The incredibly talented Barry Castagnola has just got 4 Stars from Chortle!
Check out his show Where’s Barry everyday at 7pm at The Gilded Balloon @Third Door
Read The Full Review below
|Barry Castagnola: Fringe 2012
Gilded Balloon At Third Door
This is a nice idea, nicely executed. Fringe veteran Barry Castagnola has overslept for his own show, so a number of alter egos fill in until he gets there – so far, so standard for a character showcase.
But a combination of great creations, sharp in-jokes and a film showing his progress through the streets of Edinburgh as he simultaneously attempts to find a stand-in combine to make a hugely entertaining show.
Those in the audience who don’t know the set-up are genuinely perplexed when the announcement of Castagnola’s name is met with a flurry of activity from the venue staff; ‘He’s not here yet!’ Nonetheless one of them, Figgsy, is persuaded to play one or two of the tunes he’s written to kill some time.
This is actually the weakest character in the show: a typically earnest if naïve studenty protest singer offering the unique insight that war is wrong. His second tune is a love song that goes all stalkery, a tired old cliché of musical comedians – which is something of a surprise given that for the rest of the show Castagnola cheerfully makes a bonfire of such trite conventions.
Indeed, the next character is newish comic Danny Donkin, employing all the tropes of the comedy-course graduate. He has does jokes based on his parents’ nationalities, has trademark poses he thinks will get him on E4, and alternates between gag-free oddness and saying ‘awkward!’ in lieu of a punchline. When it’s parody it’s funny in a way that all the real-life hopefuls only rarely are – and this is a welcome tonic for anyone who’s seen too much inauthentic youth-skewed comedy this Fringe.
More insider gags from the next character, a brash, apparently coke-fuelled agent bellowing gags of his own, reliving his days as an old-school act of dubious taste. There is actually some decent, if bawdy, material here – proving Castagnola’s not just mocking the business, but can actually write jokes too.

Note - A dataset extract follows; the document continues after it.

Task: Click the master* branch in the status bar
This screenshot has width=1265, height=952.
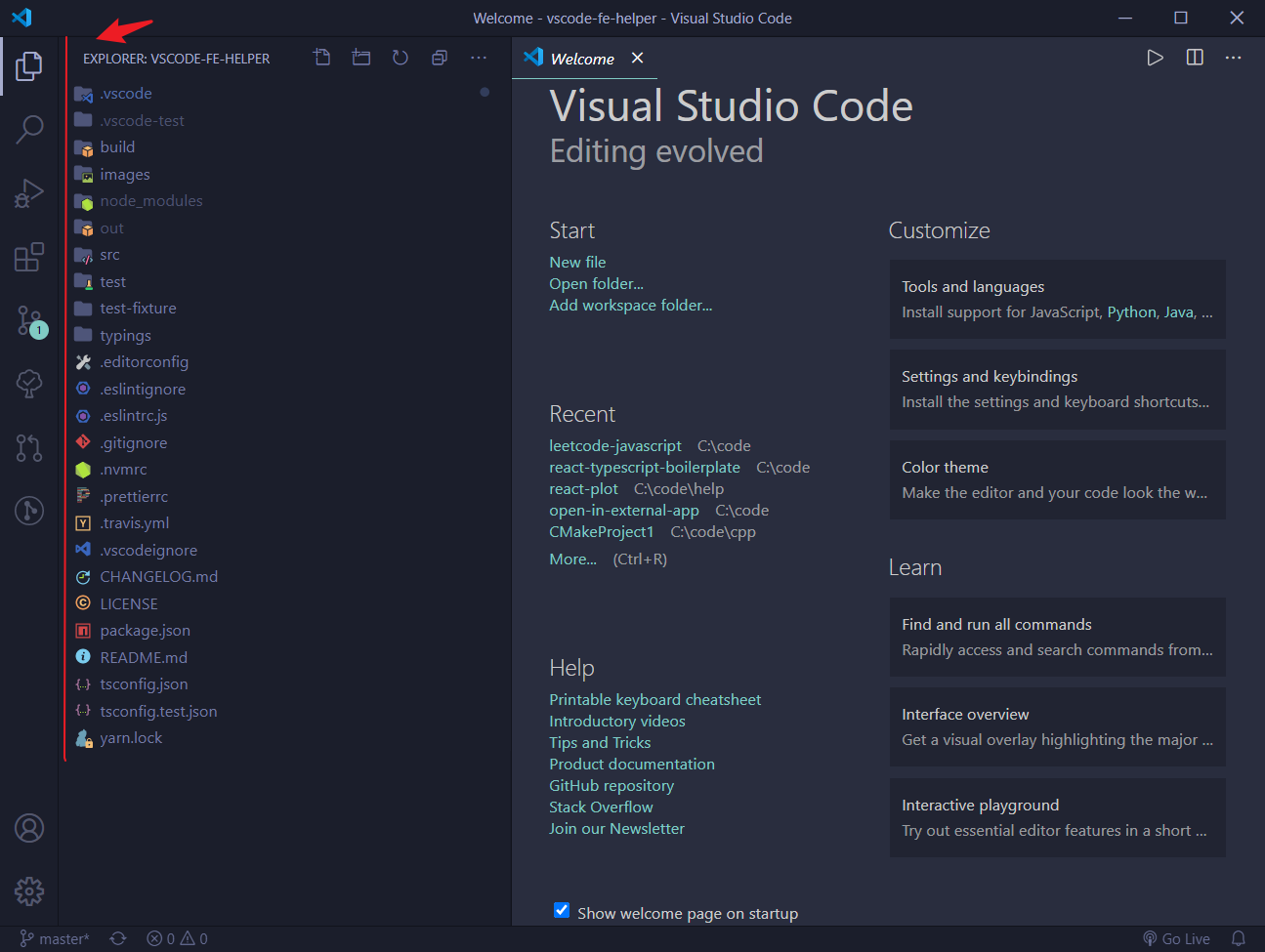Action: (x=54, y=938)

The next archetype to be mocked is the super-keen Oxbridge student improvisers/sketch group, with their wide-eyed hopes and dreams; daddy’s financial backing; and arsenal of theatrical warm-up exercises… if no actual talent. Castagnola nearly ruins the artifice by ad libbing a half-decent pun he’s forced to play down, but there’s more silly fun here.
Between the characters, and sometimes interacting with them, we see the ‘real’ Castagnola’s dash to the stage in a film filled with cameos from his comedian chums – cue more in-jokes – and offering a narrative to the hour. There’s also a completely odd character who drops in at the end with no context, funny for his sheer oddness.
Castagnola’s writing is decent enough on its own, but this is primarily a show for people who are immersed in comedy… so Edinburgh’s probably the only place this state-of-the-industry satire would work to its full advanage. If you’ve already seen just one too many lacklustre comedy show, this is the antidote.